Downside Tasuki Gap - Overview
Downside Tasuki Gap – Overview

The Downside Tasuki Gap is a bearish continuation candlestick pattern used in forex trading. This pattern typically tries to signal the likelihood of a continuation of a current downtrend.

This pattern is composed of three candlesticks:

  • First Candlestick: The first candlestick is a long bearish (black) candle, which signifies a strong downward momentum.
  • Second Candlestick: The next day opens with a gap down from the close of the first day, forming another bearish (black) candle. This continuation of the bearish momentum reinforces the presence of a strong downtrend.
  • Third Candlestick: The third day opens within the body of the second day’s candle and closes within the gap between the first two days, creating a bullish (white) candlestick.

The bearish sentiment remains dominant in the Downside Tasuki Gap pattern because the bullish candlestick on the third day does not manage to close the gap completely. This implies that the selling pressure is likely to continue.

Bearish Continuation Candlestick Patterns Pros & Cons


  • Easy to Identify: Once you know what to look for, bearish continuation patterns are relatively straightforward to try identifying on a price chart.
  • Clear Trading Signals: These patterns try to provide clear indications of when to potentially enter a trade (after the pattern is confirmed with a breakout).
  • Targets Levels: They try to allow for easy determination of potential targets (based on the size of the pattern) and drawdown levels (just above the breakout point).
  • Universally Applicable: These patterns can be identified in various time frames (from 1-minute charts to monthly charts) and across all currency pairs.

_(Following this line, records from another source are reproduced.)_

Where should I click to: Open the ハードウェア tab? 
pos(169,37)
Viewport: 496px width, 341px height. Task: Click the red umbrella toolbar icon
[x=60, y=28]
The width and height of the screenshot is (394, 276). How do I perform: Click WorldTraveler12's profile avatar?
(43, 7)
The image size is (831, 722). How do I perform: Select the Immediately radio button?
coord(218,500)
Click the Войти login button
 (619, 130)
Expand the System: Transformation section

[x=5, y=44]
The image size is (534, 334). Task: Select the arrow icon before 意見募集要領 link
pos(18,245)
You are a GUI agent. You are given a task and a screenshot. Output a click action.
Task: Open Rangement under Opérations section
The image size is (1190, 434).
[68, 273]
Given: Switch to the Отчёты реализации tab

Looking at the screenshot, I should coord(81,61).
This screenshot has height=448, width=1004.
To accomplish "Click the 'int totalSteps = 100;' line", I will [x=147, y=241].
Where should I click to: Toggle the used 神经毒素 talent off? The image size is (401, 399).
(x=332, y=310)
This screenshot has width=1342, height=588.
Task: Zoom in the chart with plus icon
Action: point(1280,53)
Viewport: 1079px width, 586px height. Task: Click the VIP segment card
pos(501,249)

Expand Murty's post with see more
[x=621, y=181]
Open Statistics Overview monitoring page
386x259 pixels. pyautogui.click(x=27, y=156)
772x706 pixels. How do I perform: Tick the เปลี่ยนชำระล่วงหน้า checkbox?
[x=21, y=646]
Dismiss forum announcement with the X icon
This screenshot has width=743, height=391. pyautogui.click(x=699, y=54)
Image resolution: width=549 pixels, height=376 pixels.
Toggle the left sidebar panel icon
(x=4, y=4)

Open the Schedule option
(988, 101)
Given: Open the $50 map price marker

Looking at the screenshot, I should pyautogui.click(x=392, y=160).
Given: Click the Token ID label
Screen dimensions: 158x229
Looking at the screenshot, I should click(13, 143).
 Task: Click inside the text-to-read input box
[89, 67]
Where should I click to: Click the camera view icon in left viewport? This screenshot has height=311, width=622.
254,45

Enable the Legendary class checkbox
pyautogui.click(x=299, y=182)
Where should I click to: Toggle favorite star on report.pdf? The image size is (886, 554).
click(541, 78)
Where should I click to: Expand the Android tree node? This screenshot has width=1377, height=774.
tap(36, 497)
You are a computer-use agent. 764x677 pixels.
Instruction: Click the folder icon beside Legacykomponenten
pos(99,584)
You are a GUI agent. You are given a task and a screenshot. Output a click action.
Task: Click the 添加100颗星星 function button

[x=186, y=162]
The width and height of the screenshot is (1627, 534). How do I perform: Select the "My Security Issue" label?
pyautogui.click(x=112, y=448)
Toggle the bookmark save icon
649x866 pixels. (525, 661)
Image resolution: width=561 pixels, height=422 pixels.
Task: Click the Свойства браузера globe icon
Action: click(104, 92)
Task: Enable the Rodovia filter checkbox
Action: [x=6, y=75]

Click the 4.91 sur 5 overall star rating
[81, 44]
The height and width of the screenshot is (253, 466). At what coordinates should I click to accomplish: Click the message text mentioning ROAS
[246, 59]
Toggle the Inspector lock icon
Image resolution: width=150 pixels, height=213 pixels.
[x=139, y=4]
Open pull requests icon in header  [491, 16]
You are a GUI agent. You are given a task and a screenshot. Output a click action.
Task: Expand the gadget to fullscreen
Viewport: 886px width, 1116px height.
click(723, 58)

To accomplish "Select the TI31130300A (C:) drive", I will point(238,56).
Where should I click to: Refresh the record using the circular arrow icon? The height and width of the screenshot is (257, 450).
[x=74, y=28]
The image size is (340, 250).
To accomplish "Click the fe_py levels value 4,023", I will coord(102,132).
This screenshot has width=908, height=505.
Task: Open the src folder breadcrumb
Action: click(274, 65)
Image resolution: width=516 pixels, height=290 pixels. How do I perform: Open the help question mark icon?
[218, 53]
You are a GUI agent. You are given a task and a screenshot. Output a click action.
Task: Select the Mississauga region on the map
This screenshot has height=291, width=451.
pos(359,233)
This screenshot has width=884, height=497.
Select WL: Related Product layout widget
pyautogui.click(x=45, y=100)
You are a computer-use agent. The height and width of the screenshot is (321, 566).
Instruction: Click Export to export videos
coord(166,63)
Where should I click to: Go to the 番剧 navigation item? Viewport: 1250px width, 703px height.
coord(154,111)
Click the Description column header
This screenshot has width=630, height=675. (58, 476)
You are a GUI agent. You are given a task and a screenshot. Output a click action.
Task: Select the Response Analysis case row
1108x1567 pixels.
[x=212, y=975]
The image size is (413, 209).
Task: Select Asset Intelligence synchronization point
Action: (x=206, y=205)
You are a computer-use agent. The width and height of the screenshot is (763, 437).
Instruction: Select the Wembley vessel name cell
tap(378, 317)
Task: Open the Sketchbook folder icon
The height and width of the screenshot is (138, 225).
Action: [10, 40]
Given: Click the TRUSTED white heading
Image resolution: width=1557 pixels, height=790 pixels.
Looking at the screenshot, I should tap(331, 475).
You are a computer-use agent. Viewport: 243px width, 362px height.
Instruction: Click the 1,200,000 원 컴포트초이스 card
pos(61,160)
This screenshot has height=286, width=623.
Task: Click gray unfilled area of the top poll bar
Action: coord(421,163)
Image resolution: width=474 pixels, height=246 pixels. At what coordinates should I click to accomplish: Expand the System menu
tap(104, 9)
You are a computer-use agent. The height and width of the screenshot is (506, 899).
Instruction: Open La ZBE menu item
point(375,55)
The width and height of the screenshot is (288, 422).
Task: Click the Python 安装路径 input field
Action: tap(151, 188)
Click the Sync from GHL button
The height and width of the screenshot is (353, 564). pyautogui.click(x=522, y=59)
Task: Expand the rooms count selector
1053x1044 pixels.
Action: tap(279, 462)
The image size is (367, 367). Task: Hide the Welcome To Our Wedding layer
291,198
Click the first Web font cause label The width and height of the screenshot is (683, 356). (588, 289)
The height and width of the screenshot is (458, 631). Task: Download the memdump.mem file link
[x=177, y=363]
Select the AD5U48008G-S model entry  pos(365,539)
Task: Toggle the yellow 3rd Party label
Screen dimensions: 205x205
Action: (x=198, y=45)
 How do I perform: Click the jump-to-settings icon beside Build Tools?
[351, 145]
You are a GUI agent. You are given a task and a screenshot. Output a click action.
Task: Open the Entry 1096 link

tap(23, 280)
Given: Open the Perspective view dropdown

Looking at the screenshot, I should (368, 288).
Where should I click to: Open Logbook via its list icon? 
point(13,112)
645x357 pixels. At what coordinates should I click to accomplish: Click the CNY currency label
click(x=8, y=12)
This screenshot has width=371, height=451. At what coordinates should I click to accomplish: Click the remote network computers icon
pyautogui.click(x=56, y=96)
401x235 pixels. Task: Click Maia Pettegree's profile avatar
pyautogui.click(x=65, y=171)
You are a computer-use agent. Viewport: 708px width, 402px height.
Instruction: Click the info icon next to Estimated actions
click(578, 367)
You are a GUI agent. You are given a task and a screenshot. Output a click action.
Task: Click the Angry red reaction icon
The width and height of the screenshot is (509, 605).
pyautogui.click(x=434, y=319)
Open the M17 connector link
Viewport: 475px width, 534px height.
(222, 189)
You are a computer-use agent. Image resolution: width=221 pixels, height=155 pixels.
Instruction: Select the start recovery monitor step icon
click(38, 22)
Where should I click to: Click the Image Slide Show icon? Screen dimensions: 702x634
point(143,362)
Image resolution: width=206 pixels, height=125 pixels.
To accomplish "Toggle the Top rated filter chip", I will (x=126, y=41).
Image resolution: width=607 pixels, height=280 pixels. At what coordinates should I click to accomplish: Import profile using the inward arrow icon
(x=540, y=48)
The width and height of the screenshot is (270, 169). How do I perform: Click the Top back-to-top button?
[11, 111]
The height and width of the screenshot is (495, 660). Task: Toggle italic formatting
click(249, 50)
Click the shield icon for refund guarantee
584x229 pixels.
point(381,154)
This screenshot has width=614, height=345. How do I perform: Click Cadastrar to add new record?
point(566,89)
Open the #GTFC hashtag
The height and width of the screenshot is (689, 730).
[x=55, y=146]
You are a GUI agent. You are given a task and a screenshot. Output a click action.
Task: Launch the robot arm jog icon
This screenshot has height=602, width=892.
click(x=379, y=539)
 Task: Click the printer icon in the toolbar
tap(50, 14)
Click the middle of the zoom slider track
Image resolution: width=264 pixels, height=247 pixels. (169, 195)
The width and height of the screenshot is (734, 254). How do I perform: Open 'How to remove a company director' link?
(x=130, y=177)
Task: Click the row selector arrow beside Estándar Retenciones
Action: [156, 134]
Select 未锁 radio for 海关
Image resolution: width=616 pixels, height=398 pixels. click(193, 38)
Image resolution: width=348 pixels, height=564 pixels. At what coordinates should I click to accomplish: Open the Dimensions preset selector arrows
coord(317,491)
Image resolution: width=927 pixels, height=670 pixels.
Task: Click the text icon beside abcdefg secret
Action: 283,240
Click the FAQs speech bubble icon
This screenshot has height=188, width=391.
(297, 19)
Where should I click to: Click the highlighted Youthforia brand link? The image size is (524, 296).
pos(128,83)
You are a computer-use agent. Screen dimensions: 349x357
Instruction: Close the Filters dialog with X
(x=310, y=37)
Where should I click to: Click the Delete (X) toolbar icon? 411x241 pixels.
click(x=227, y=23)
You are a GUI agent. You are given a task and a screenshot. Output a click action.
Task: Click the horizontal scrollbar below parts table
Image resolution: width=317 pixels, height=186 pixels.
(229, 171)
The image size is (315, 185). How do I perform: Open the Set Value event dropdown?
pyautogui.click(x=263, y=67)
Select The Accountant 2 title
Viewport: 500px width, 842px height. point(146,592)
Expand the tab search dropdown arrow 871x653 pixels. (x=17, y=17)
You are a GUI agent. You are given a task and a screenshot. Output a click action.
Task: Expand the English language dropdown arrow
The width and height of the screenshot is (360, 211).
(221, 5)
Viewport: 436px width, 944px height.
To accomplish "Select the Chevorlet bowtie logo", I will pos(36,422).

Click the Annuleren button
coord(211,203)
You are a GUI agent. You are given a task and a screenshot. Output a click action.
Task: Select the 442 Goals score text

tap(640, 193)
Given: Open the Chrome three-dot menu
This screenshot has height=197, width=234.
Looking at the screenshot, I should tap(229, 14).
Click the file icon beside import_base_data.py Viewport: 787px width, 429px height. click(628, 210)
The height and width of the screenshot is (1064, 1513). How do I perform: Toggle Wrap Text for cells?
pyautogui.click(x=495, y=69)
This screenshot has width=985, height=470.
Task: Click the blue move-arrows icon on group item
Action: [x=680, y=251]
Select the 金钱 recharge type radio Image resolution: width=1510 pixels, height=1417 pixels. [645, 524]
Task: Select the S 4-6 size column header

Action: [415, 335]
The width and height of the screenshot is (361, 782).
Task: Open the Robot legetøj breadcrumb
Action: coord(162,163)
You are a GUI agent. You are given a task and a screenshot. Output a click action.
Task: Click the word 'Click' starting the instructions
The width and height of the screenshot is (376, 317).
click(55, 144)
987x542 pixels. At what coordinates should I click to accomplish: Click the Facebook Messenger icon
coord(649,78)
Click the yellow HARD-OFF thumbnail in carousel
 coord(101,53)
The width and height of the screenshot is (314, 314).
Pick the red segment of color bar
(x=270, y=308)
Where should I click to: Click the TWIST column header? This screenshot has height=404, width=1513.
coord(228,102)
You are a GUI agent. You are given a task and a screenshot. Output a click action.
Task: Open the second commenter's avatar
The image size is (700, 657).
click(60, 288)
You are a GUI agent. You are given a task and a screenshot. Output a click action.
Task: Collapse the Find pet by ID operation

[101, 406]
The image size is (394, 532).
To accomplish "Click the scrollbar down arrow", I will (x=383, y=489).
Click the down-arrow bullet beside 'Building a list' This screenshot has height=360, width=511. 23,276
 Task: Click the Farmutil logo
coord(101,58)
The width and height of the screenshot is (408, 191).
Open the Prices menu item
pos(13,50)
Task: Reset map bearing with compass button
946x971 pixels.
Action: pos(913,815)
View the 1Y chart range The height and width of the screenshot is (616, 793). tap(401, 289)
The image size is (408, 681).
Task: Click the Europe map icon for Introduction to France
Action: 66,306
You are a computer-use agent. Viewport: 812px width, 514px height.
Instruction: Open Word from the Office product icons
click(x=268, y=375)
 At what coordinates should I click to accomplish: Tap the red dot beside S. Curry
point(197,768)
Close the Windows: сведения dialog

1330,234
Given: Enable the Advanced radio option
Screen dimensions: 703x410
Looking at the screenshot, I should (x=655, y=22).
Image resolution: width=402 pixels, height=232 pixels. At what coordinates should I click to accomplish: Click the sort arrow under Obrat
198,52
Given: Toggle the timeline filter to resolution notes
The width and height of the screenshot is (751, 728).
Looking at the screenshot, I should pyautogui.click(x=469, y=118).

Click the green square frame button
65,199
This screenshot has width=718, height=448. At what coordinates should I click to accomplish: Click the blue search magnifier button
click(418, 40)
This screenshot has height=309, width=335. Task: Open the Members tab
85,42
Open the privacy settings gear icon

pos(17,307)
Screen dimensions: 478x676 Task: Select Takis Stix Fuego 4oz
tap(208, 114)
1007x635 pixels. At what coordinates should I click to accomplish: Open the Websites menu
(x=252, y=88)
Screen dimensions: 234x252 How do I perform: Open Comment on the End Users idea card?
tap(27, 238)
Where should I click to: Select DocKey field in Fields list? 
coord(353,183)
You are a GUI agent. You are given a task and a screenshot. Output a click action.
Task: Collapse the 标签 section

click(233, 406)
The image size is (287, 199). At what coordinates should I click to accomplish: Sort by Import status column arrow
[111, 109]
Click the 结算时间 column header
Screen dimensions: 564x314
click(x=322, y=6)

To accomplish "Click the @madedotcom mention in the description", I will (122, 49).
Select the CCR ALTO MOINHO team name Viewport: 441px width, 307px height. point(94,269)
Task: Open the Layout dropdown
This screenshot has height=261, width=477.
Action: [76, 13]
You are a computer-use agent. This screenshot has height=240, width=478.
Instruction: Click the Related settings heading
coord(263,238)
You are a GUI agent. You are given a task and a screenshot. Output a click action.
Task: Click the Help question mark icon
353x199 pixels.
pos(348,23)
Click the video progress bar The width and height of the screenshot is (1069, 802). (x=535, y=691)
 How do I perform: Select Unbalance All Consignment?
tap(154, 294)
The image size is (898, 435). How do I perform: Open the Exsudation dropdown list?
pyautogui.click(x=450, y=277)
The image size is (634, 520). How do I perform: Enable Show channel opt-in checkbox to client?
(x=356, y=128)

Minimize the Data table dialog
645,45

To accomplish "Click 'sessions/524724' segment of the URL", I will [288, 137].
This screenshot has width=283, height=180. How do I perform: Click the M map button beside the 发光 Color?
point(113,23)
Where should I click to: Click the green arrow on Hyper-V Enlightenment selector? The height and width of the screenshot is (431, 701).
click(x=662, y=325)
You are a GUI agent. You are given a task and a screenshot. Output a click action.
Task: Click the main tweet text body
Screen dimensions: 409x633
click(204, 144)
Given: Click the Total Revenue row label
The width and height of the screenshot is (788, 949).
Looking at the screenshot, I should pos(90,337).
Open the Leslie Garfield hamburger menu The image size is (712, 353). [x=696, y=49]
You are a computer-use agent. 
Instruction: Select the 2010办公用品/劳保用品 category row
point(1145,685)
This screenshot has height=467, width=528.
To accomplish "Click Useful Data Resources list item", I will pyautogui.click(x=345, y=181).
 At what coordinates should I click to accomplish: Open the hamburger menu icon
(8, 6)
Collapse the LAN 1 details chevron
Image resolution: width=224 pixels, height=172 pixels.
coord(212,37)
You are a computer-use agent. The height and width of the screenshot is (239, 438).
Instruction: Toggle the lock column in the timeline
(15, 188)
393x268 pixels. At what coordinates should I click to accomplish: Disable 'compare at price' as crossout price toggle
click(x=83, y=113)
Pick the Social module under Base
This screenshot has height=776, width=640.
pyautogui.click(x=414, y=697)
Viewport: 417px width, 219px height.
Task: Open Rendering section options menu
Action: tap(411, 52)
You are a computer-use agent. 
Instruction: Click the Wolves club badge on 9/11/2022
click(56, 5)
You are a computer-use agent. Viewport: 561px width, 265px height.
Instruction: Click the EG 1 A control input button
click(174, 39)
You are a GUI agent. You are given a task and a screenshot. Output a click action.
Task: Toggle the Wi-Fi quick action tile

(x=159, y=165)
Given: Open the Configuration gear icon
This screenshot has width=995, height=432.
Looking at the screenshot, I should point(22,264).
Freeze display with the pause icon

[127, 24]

  • False Signals: Sometimes these patterns may form, but the expected price move doesn’t materialize. This occurrence, known as a false breakout, can lead to drawdowns.
  • Subjectivity: Interpretation of these patterns can sometimes be subjective. Two traders might not always agree on whether a specific pattern has formed.
  • Lack of Timing: While these patterns indicate a probable continuation of the trend, they do not provide an exact timing for when this will occur.
  • Dependent on Market Conditions: The effectiveness of these patterns can vary based on market conditions. For instance, in a highly volatile market, breakouts might be more prone to failure.


In conclusion, the bearish continuation candlestick patterns try to play an essential role in forex trading, helping traders try identifying potential opportunities from a continuation of a downward price trend. These patterns, which include the Bearish Flag, Bearish Pennant, Descending Triangle, and Downside Tasuki Gap, try to provide visual representations of market sentiment and price action.

Traders use these patterns to time their entry points, set target levels, and manage risks. However, it’s important to stress that these patterns are not infallible. They can try to produce false signals and may be subject to subjective interpretation. Furthermore, these patterns don’t provide precise timing for the expected price movements.